PROBLEM STATEMENT>
Starting with the line that contains "Given: Click the globe public privacy icon" and going through the end of the rows, rewrite those lines as a Markdown table with the columns Number and Entry, skipping blank lines and leaving the pictures out.

DATASET ENTRIES>
▬▬▬

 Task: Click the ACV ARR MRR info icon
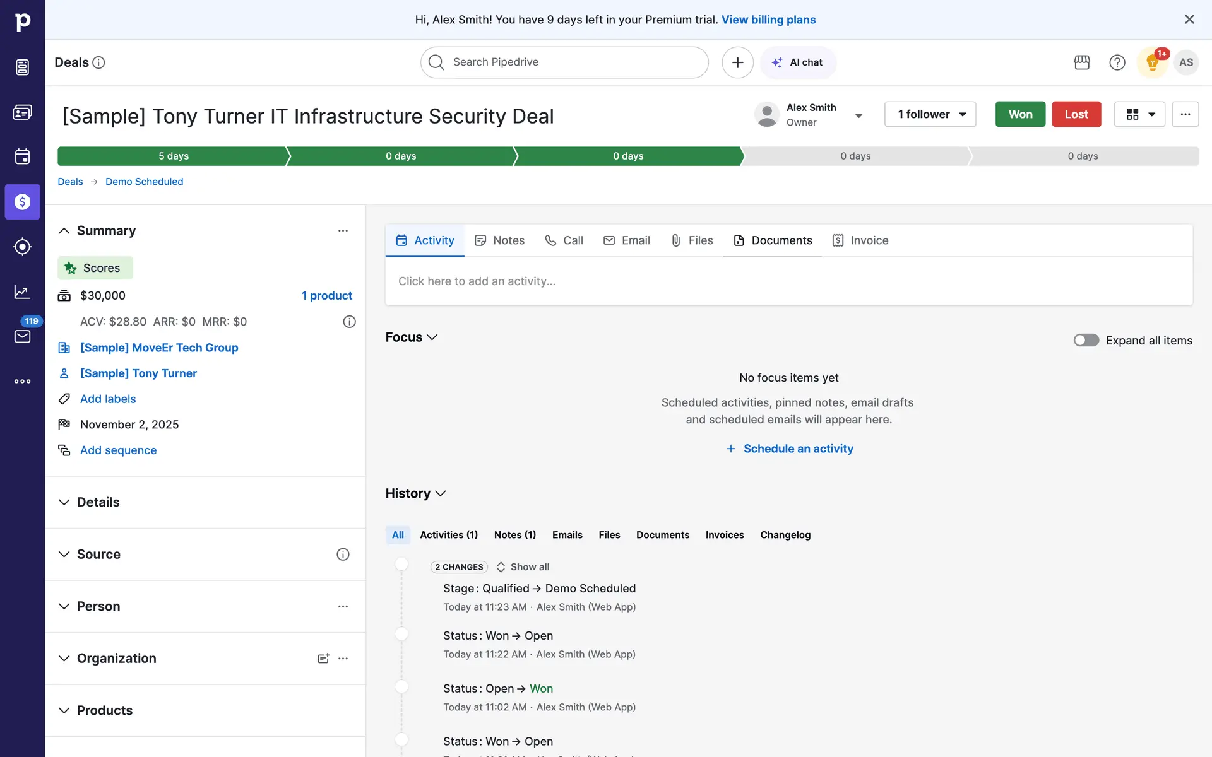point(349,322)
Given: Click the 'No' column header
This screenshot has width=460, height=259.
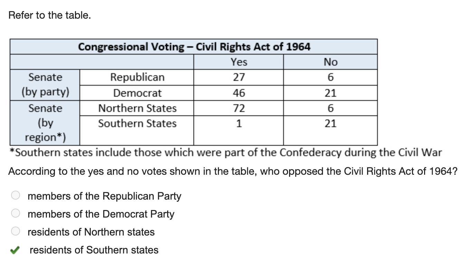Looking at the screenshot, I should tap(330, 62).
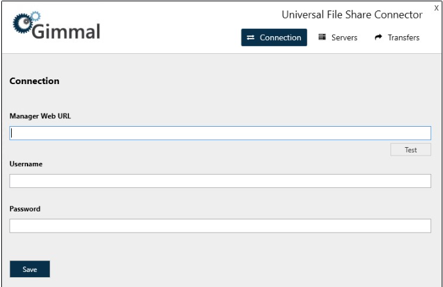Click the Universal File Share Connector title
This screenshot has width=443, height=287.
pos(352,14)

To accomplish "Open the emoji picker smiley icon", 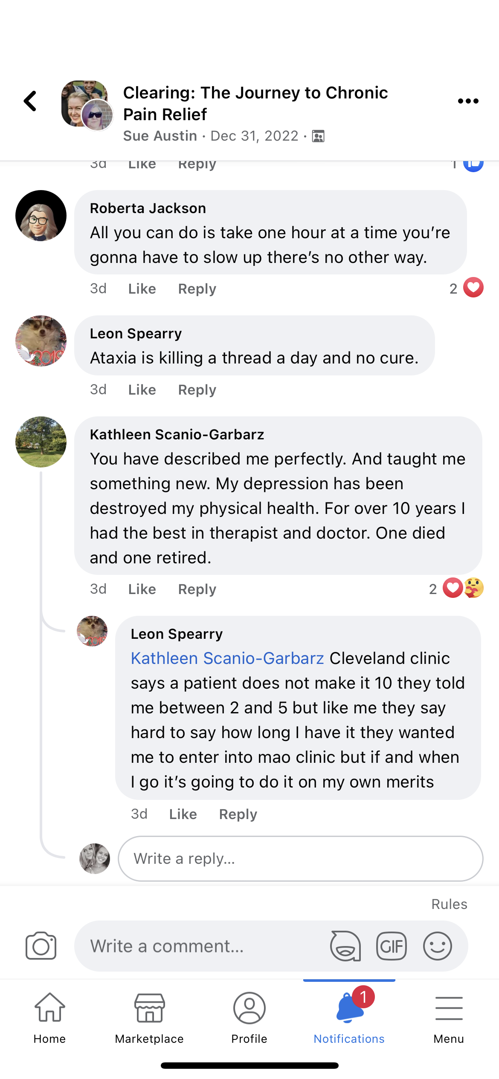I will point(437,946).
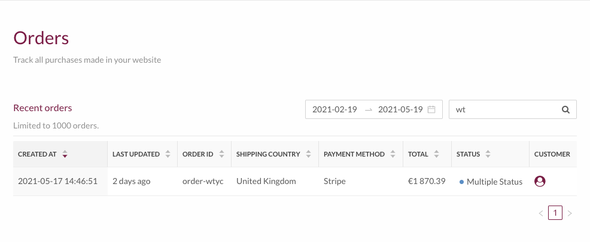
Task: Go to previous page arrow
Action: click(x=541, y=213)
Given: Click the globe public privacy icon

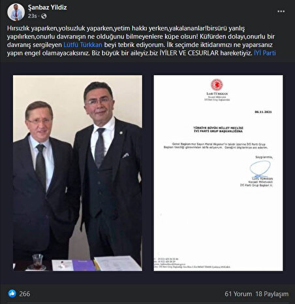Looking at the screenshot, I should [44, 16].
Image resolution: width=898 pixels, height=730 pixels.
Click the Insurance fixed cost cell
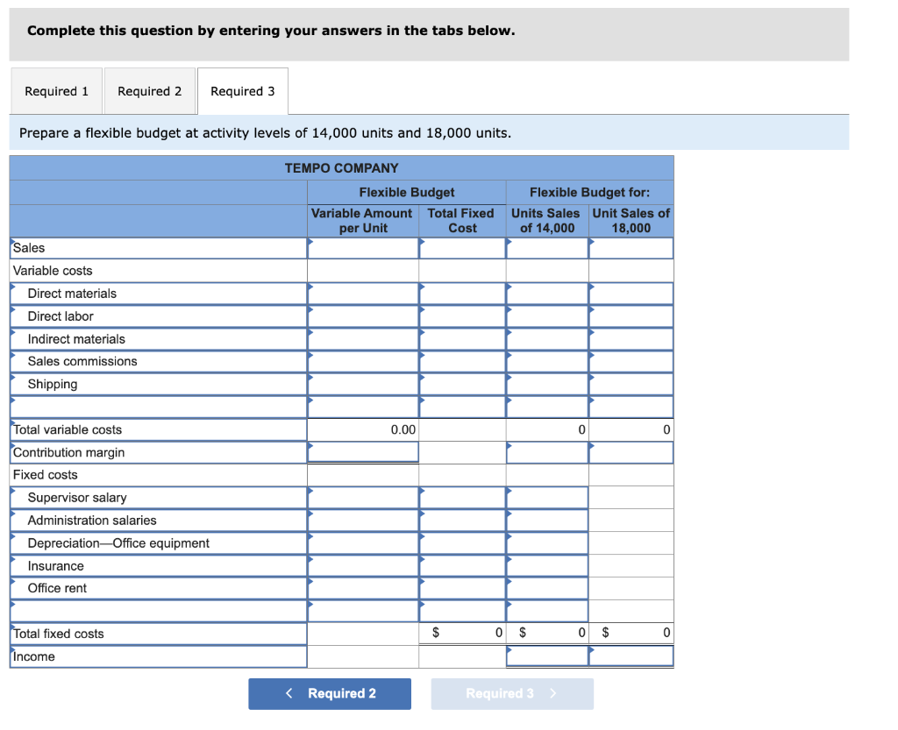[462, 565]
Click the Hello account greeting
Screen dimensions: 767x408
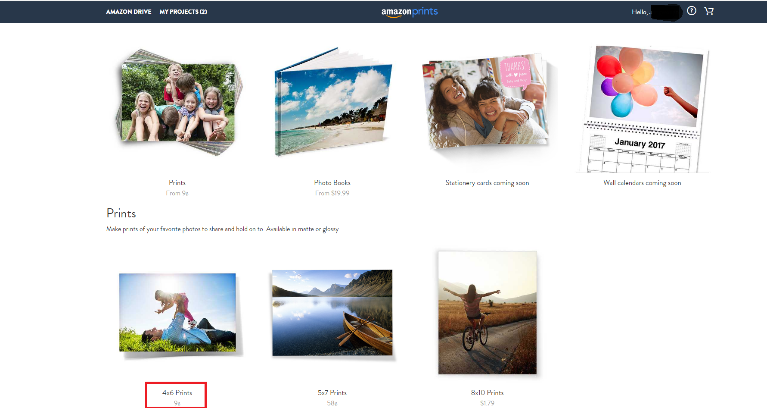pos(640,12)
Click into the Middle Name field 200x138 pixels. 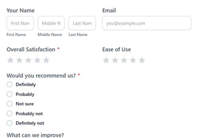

▬▬▬

EXERCISE ANSWER>
| Number | Entry |
|---|---|
| 1 | Given: Click the globe public privacy icon |
| 2 | Looking at the screenshot, I should [44, 16]. |
| 3 | Image resolution: width=898 pixels, height=730 pixels. |
| 4 | Click the Insurance fixed cost cell |
| 5 | [462, 565] |
| 6 | Click the Hello account greeting |
| 7 | Screen dimensions: 767x408 |
| 8 | pos(640,12) |
| 9 | Click into the Middle Name field 200x138 pixels.  |